**What you will do**
- 1) In the catalog entry for Abdij van Park Heverlee, what is the original format listed?
- 2) Summarize the catalog entry for Abdij van Park Heverlee in two sentences.
- 3) Write the next part of the catalog entry for Abdij van Park Heverlee, picking up after its last sentence.

**Text**

"""

Abdij van Park Heverlee

Copyright artist(s) and courtesy argos

Artist(s)

Year

1964

Duration

00:29:45

Original format

35mm

Color

b&w

Color system

Languages

Spoken: Dutch; Flemish
Subtitles: English UK

Availability

Distribution

At the beginning of his career, Jef Cornelis directed three analytical and poetical middle-length films about remarkable Belgian historical buildings. In Het Kasteel van Alden Biezen (On the castle of Alden Biezen, 1964) and Plus d'Honneur que d'Honneurs (Heaped with Honours, 1965), he presented a portrait of respectively the Grand Commandry Alden Biezen in Bilzen and Castle of the Princes de Mérode in Westerlo.

"""

**Excerpted data**

"""

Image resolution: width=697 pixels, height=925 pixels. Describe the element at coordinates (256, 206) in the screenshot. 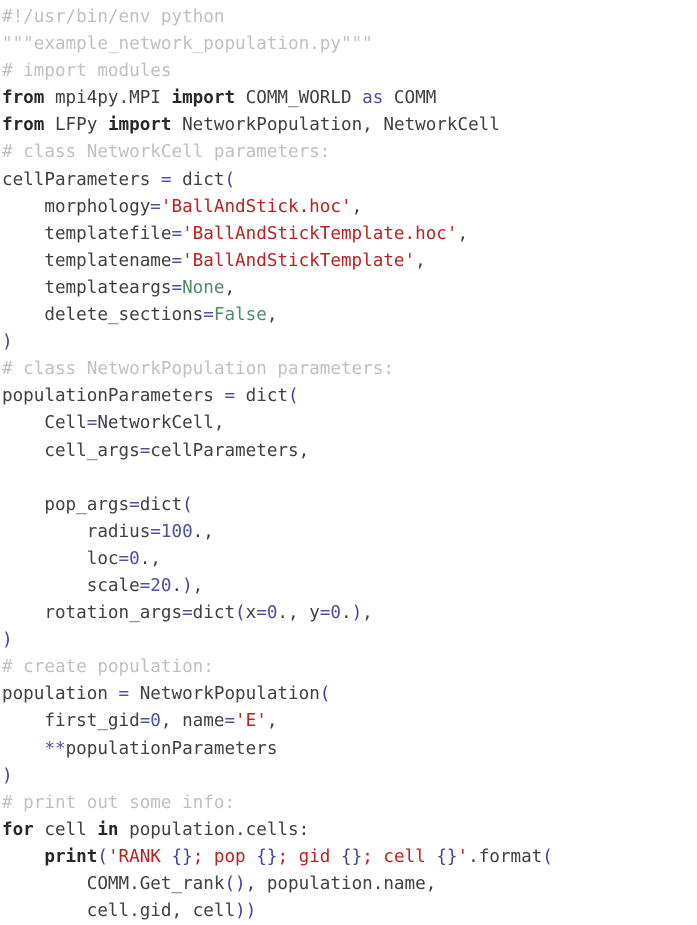

I see `code-token-string: 'BallAndStick.hoc'` at that location.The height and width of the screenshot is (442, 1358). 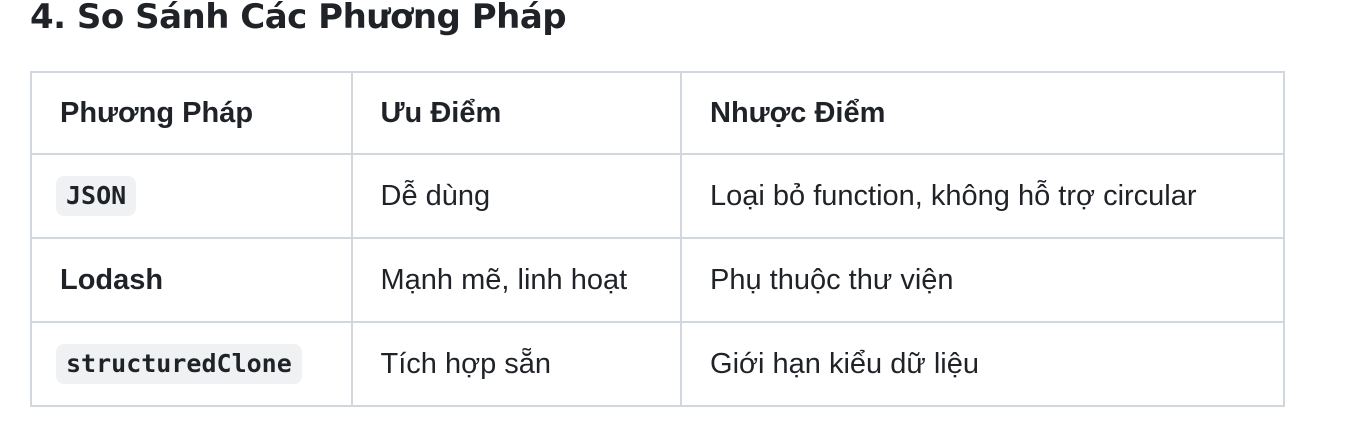 What do you see at coordinates (112, 280) in the screenshot?
I see `method-name: Lodash` at bounding box center [112, 280].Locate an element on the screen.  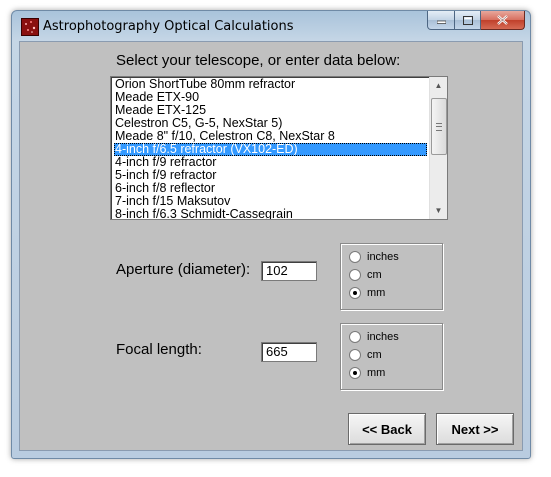
listbox-scrollbar: ▲ ▼ is located at coordinates (438, 148).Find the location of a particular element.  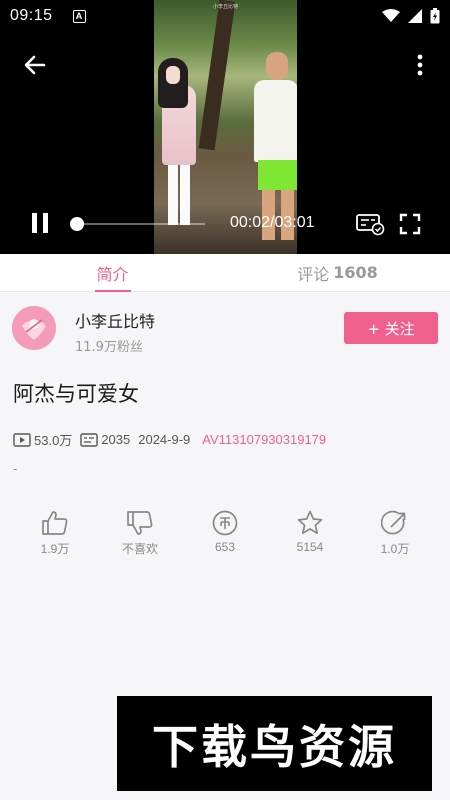

avatar is located at coordinates (34, 328).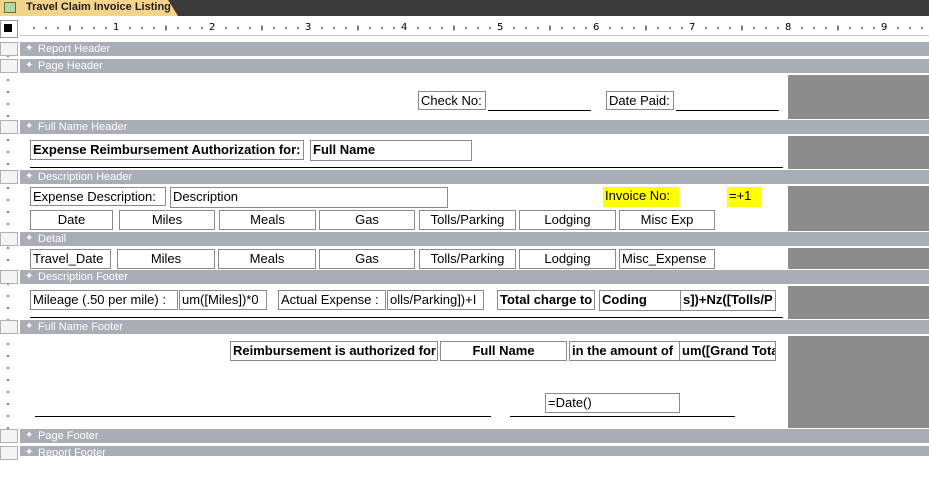 The width and height of the screenshot is (929, 490). Describe the element at coordinates (334, 351) in the screenshot. I see `authorized-label: Reimbursement is authorized for` at that location.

"""

**Results for the exercise**
- 1) 35mm

- 2) The entry for Abdij van Park Heverlee lists a black-and-white work from 1964, originally on 35mm, running 00:29:45, with Dutch and Flemish speech, English UK subtitles, and availability for distribution. It notes that early in his career Jef Cornelis directed three analytical and poetical middle-length films about remarkable Belgian historical buildings, two of which portrayed the Grand Commandry Alden Biezen in Bilzen and the Castle of the Princes de Mérode in Westerlo.

- 3)
In Abdij van Park Heverlee (Park Abbey Heverlee) Cornelis focuses on the Park Abbey near Leuven. The Abbey was founded in 1129 and inhabited by Premonstratensians, a Roman Catholic religious order of canons regular founded in Prémontré (France). The Abbey's history is intricate as it suffered during the wars waged by William of Orange (1533-1584) and it was confiscated two times, once during Holy Roman Emperor (1765-1790), then during the French Republic on February 1st 1797. After the declaration of the Kingdom of Belgium in 1830, the monks returned to the Abbey and restarted their community life.
The film functions as an introduction to the architecture of this monument, but it also constitutes a remarkable example of Cornelis' cinematic style. The camera circulates around the Abbey and its interior, but the movement – also in the musical sense of the term – offers far more than a mere registration of a visual object. Cornelis depicts all aspects of the building and causes an architectural movement to unfold in space. Finally, the surroundings slowly reveal themselves through the inhabitants, but the film is a cinematographic object that needs to be understood in its conceptual entirety.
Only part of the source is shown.